== MATERIAL ==

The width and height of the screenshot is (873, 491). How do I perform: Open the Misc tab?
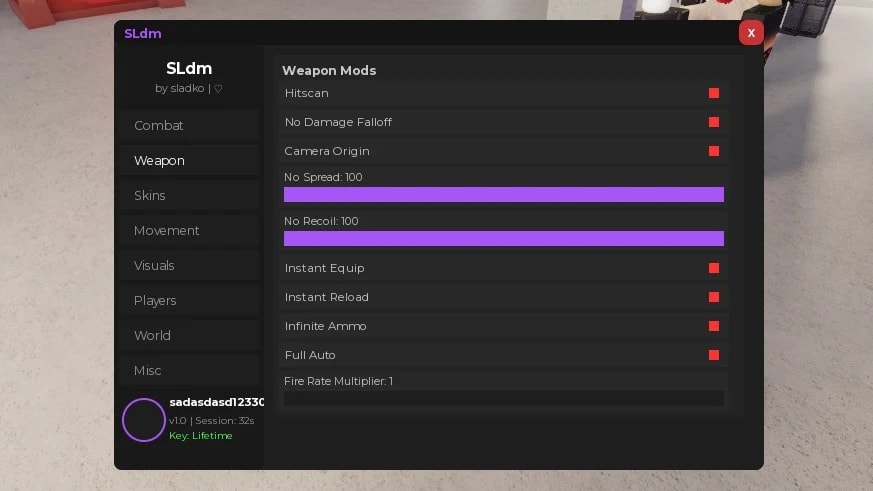(189, 371)
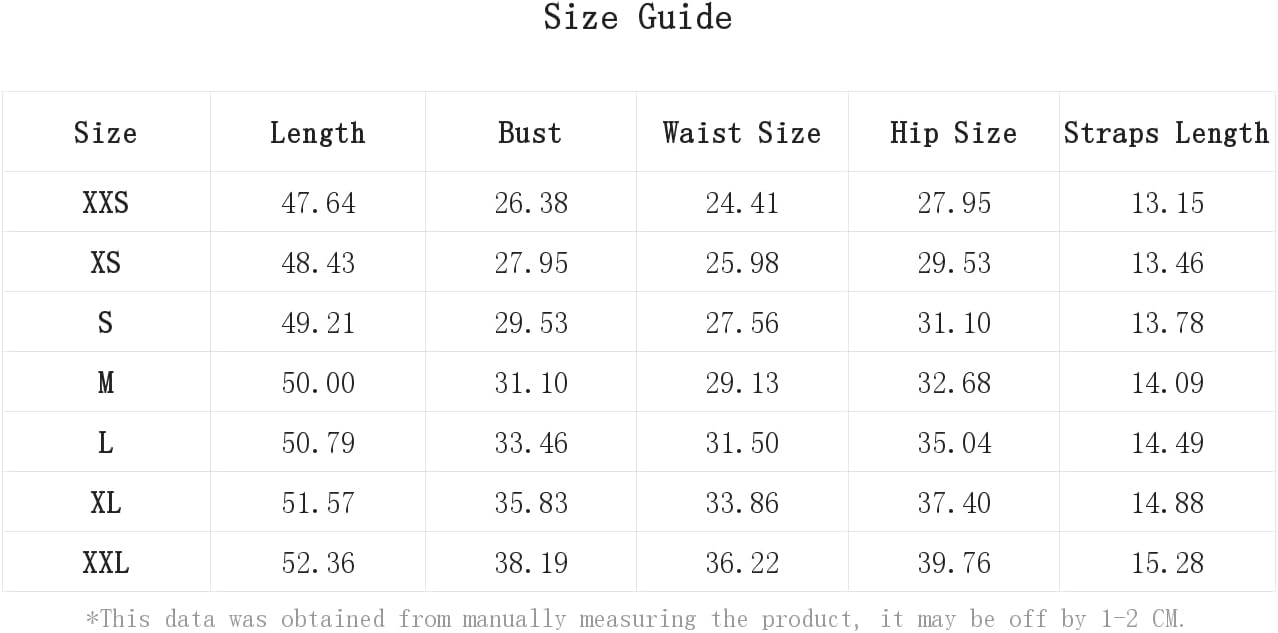The width and height of the screenshot is (1278, 633).
Task: Select the Bust column header
Action: point(530,133)
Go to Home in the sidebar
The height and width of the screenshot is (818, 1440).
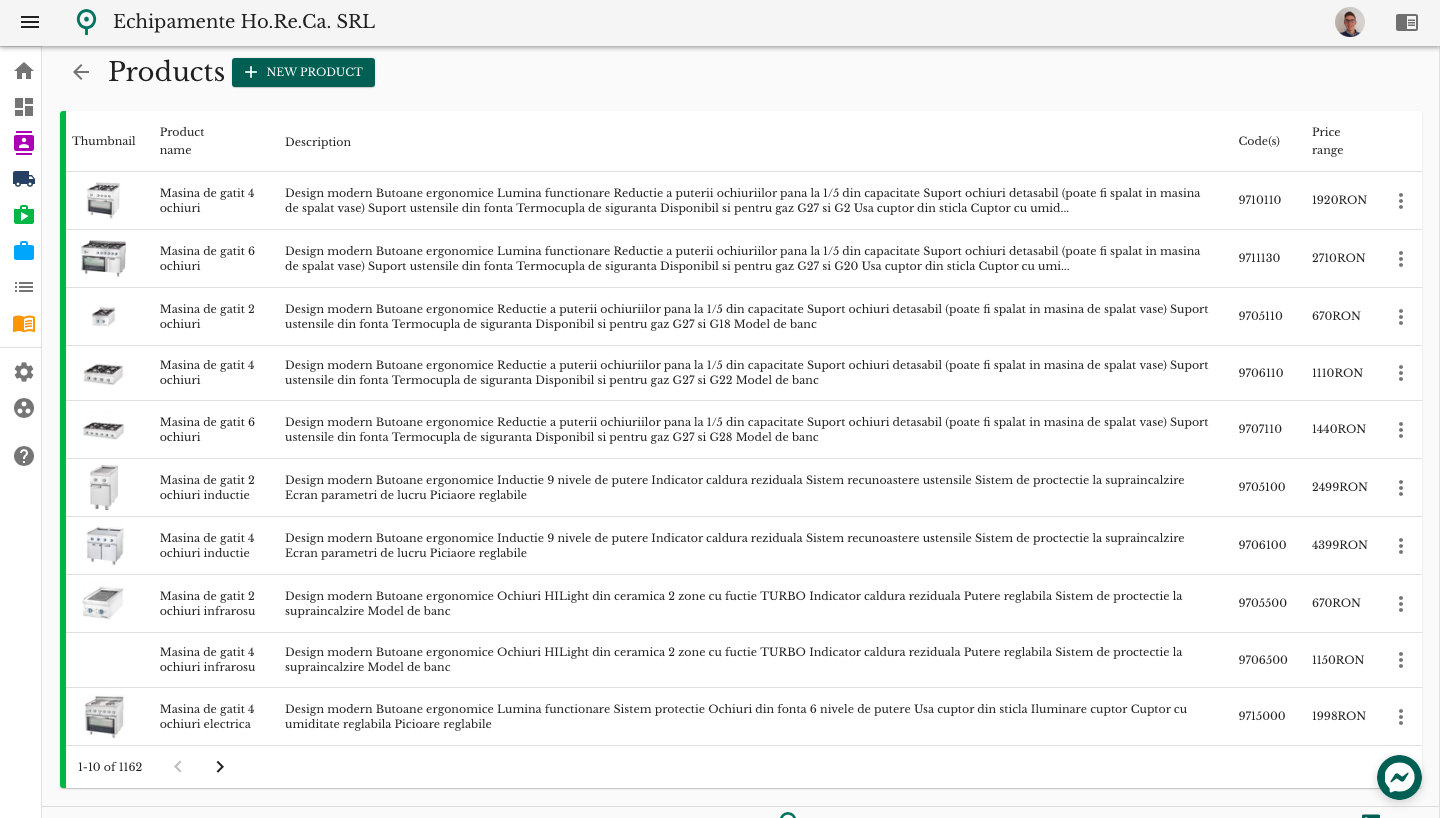click(24, 71)
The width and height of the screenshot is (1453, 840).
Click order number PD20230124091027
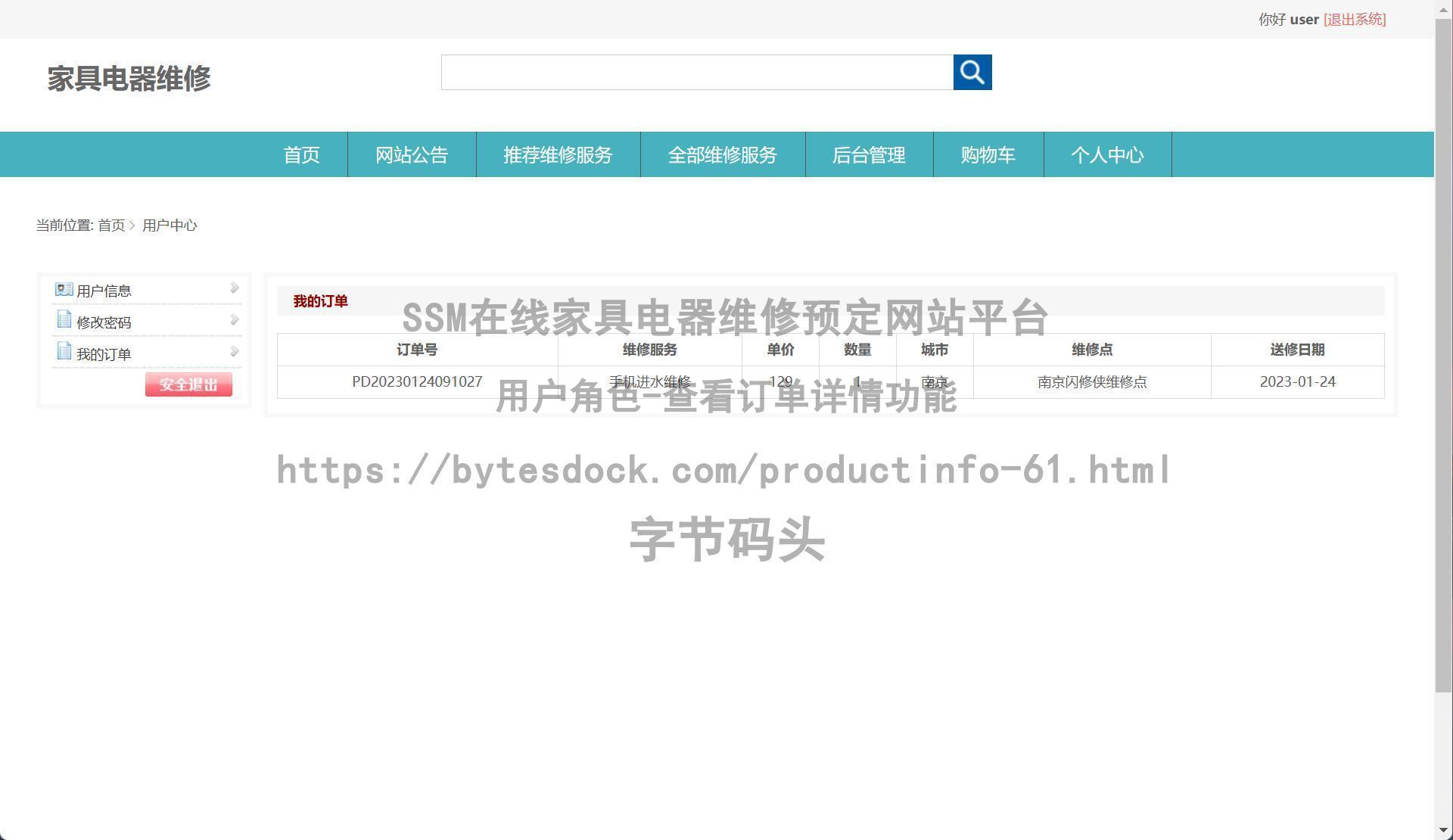[417, 382]
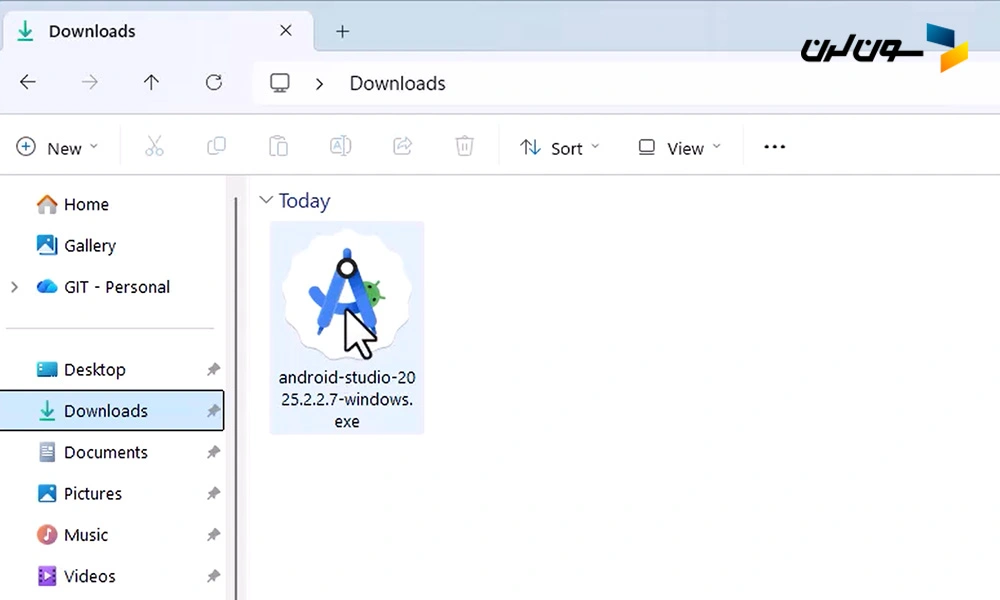This screenshot has width=1000, height=600.
Task: Click the Delete trash can icon
Action: [464, 147]
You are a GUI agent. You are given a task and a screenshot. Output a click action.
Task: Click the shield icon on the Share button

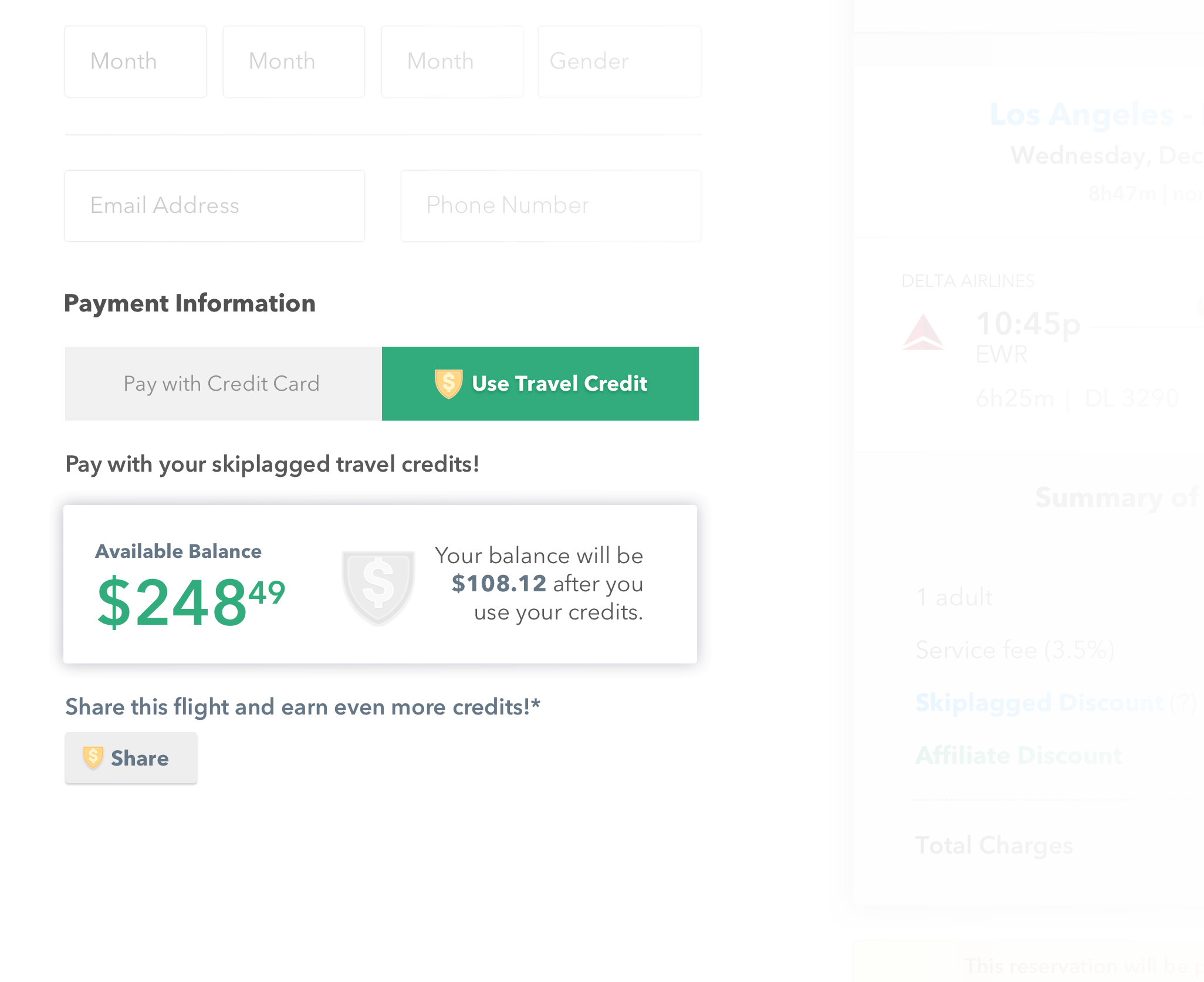tap(94, 758)
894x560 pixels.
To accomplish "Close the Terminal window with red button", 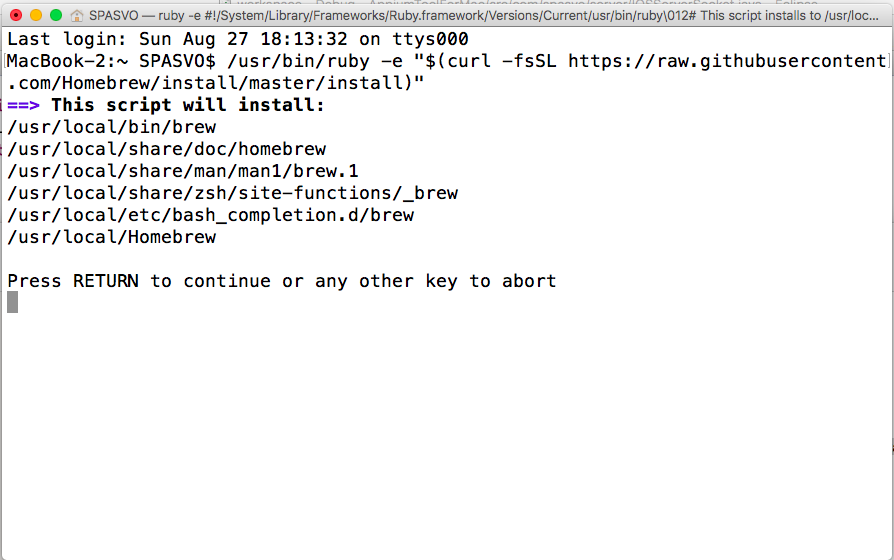I will [16, 16].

== WHAT THE TASK REQUIRES ==
Please reproduce the listing, starting at its beginning and ending at the line containing "tap(94, 758)", substituting "side panel" for "sidebar" and keeping everything else unchanged. Leave the pictures out of your answer.

== WRITTEN REPLY ==
The width and height of the screenshot is (873, 491). How do I perform: Open the Misc tab?
(189, 371)
The width and height of the screenshot is (1278, 633).
Task: Select the Bust column header
Action: point(530,133)
Go to Home in the side panel
The height and width of the screenshot is (818, 1440).
click(24, 71)
The width and height of the screenshot is (1453, 840).
Click order number PD20230124091027
[417, 382]
This screenshot has width=1000, height=600.
Task: Click the Delete trash can icon
Action: [464, 147]
You are a GUI agent. You are given a task and a screenshot. Output a click action.
Task: Click the shield icon on the Share button

tap(94, 758)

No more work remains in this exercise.